■敵味方お構いなし!? 恐ろしく冷酷な攻撃を実行

 バスクは、虐殺としかいいようがない非人道的な攻撃をためらうことなく行っている。OVA『機動戦士ガンダム0083 STARDUST MEMORY』で、バスクはデラーズ・フリートによるコロニー落としをソーラ・システムIIで阻止する任に就いていた。

 しかし、アナベル・ガトーが乗るMA「ノイエ・ジール」がソーラ・システムのコントロール艦を破壊したことで、バスクはコロニーの破壊に失敗する。
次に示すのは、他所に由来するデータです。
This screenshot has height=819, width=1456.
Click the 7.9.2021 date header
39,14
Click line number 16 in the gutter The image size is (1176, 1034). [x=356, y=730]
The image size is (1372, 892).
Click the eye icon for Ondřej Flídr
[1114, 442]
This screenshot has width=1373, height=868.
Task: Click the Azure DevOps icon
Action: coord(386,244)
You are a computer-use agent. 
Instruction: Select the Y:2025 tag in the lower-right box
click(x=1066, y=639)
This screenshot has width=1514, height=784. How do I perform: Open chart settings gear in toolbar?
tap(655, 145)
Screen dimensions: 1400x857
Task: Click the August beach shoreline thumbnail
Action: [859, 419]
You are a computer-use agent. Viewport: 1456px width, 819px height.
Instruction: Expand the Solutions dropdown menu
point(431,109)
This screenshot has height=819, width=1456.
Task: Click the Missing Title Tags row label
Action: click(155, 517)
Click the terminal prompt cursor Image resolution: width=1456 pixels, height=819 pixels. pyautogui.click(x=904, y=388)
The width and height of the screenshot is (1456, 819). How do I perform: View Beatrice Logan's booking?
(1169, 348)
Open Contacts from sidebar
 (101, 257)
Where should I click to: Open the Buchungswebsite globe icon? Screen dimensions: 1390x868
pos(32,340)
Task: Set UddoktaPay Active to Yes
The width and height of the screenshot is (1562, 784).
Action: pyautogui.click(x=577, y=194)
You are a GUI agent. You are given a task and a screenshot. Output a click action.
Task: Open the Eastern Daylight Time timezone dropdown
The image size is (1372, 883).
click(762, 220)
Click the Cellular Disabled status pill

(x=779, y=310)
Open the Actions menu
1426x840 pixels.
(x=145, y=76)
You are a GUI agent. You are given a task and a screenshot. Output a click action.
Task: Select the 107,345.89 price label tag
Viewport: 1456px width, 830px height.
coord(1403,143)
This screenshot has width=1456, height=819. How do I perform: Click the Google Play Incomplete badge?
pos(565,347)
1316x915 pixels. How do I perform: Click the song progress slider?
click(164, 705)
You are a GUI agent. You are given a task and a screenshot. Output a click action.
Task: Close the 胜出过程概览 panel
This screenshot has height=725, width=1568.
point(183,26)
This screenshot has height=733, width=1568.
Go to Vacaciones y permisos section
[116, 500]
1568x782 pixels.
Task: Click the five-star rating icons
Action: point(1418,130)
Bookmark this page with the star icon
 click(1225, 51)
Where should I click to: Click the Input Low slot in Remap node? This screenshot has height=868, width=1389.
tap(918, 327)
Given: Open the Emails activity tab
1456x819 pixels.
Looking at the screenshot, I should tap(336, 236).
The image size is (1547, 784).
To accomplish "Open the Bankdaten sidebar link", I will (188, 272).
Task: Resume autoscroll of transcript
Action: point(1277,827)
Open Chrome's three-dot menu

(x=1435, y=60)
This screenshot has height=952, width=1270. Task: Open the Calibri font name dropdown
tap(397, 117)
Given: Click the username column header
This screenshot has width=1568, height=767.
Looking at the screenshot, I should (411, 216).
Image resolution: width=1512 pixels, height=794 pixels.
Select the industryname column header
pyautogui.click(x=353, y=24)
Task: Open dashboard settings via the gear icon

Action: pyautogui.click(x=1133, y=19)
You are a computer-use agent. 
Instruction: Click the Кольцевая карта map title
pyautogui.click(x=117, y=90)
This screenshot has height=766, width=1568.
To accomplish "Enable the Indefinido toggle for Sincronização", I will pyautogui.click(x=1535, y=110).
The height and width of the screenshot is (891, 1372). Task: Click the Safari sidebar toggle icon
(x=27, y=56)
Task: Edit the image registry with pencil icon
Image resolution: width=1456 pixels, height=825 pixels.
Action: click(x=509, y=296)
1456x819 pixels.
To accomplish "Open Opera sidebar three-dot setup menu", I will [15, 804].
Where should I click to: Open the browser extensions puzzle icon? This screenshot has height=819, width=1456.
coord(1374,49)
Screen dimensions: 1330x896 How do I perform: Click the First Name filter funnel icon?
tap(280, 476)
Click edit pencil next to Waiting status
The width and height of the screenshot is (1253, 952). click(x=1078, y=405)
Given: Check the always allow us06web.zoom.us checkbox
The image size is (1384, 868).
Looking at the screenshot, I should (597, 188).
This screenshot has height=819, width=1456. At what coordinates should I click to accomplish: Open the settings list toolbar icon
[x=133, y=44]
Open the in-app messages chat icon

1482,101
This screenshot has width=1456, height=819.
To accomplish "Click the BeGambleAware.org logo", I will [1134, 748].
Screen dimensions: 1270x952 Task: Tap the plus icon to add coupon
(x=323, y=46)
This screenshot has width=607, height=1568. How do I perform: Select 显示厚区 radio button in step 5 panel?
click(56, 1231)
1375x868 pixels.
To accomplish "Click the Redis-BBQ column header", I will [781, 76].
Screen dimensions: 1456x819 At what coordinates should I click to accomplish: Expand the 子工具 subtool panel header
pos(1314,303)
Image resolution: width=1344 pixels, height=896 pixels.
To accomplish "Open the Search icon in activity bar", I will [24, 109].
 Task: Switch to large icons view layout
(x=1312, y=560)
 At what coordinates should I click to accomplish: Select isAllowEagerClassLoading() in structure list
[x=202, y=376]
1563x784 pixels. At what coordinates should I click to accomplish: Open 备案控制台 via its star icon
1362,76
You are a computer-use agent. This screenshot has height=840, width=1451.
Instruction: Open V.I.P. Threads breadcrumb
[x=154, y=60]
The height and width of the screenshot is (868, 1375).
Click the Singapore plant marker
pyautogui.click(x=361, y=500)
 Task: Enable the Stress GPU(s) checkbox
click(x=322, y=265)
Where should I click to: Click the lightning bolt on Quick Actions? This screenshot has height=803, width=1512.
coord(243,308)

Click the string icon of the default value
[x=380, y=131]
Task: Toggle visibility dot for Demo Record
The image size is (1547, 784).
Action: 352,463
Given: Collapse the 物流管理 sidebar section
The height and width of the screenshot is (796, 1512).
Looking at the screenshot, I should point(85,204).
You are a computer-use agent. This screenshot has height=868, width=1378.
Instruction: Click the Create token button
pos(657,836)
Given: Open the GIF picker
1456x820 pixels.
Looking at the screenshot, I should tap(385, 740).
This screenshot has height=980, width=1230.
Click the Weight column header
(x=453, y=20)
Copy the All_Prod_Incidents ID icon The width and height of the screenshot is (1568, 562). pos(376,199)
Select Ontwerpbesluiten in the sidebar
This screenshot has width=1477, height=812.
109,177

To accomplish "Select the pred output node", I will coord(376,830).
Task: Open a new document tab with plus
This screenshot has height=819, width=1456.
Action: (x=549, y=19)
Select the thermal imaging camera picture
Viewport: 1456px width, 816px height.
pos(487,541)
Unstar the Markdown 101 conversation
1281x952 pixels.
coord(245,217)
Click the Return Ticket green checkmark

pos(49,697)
 するとバスクは、自分の作戦を邪魔されたことに激怒。残ったソーラ・システムを稼働させて第2射を放った。その発射地点には友軍も多数展開しており、味方の機体が巻き添えになることを承知でソーラ・システムで焼き払ったのである。

 さらに宇宙世紀0085年には、サイド1の30バンチコロニーで発生した反連邦デモを鎮圧する目的で、コロニー内にG3ガスを注入。1500万人にも及ぶ住民を殺害している。

 エゥーゴに肩入れする月面都市グラナダに対して行ったコロニー落としは失敗に終わったが、バスクは中立だったサイド2に対してコロニーレーザーを発射。再び毒ガス攻撃なども行っている。

 バスクは敵に厳しいだけでなく、中立の相手や時には味方すら平気で巻き込む、恐ろしい策を実行してきた。感情的になり、腹いせのようなかたちで多数の人々を死に至らしめることも多々あり、まさに外道の中の外道といえよう。

■『ジークアクス』でのバスク・オム

 『ジークアクス』では、キシリア・ザビを暗殺するために動いたバスク。中立コロニーに巨大モビルアーマーを持ち込み、強化人間のドゥー・ムラサメを搭乗させる。

 そしてコロニー内部で「大量破壊兵器」ともいえるサイコ・ガンダムを起動させ、キシリアの命を狙うという容赦ない作戦が決行された。

 年端のいかないパイロット、ドゥー・ムラサメは、赤いガンダムが起こしたゼクノヴァの影響で暴走。案の定コロニー内部で無差別攻撃を繰り出してしまい、民間人にも相当な被害が出たはずである。

 バスクが計画した作戦に参加したドゥー・ムラサメ、ゲーツ・キャパの両名はおそらく戦死したが、正史に負けない倫理観のなさを見せつけたバスクは、おそらく生存していると思われる。今後の動向が気になるところだ。


 『機動戦士Zガンダム』第48話で、パプテマス・シロッコの配下となったレコアが乗るパラス・アテネの攻撃により、乗艦ドゴス・ギアごと散ったバスク。どんな悪役にも多少は視聴者の同情を誘う背景や、情状酌量の余地がありそうなものだが、ことバスク・オムにかぎってはそんなものは見当たらなかった。最期の瞬間まで外道であることを貫いた稀有な人物といえるだろう。